Violent Video Games and Mass Violence: A Complex Link
"A 70-year-old does it and nobody talks [video games]," he said.
Even if Lanza did play these violent video games, he said, it's "nonsense" to think that a tragedy could have been prevented by removing them from the equation. For example, the 32-year-old Breivik also claimed to be a fan of violent video games such as "Call of Duty," and "World of Warcraft" and said he honed his shooting skills with the games. However, his long manifesto contained even more information on the Byzantine Empire and Muslim expansion, so why not ban history books too, Ferguson wondered.
He concedes many scholars who disagree with him are researching in good faith, but he wonders if spending national attention and money on these issue is worthwhile.
"What's interesting is how eager some segments of society are to grab onto this narrative of violence in video games, just like it was comic books in the 1950s," said Ferguson. "You sometimes see that in a period of moral panic ... It gives us a sense of control over things we can't control."
Other experts argue there may be a link, but its extent is unknown.
A July 2011 study in the Journal of Experimental Social Psychology that looked at 70 young adults found playing violent games may desensitize players to violent imagery in the short-term.
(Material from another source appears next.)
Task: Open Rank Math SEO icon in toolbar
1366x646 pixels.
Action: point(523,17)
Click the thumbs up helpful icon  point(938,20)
Tests showed those who played violent games like "Killzone" and "Grand Theft Auto" behaved more aggressively than those who played nonviolent games. At the time, lead researcher Dr. Bruce Bartholow, associate professor of psychology at the University of Missouri, told CBSNews.com that a single exposure to violent video games would not lead to violence, but this desensitization can occur over time.
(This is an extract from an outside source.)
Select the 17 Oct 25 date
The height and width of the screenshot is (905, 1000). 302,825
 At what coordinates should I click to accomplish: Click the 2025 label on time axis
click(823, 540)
"I believe that there is a real reliable link between exposure to violent video games and aggression in the short-term," Bartholow told CBSNews.com Monday. He concedes the effect is probably short-lived, and more research is needed to be done to see how the effects can accumulate over time.
However, he disputes that his study and others like his don't have relevance outside the laboratory. He says there is evidence that suggests they may predict real-world behavior. However, aggression itself is very complex, he says, it would be an oversimplification to say video games could lead to behavior like a violent mass killing.
"Unfortunately I don't think the explanation is very simple," he said. "It might have been one ingredient ... in a whole stew of reasons why someone might do that. In theory, it could be one factor -- but I wouldn't say it's the only factor or the most important factor."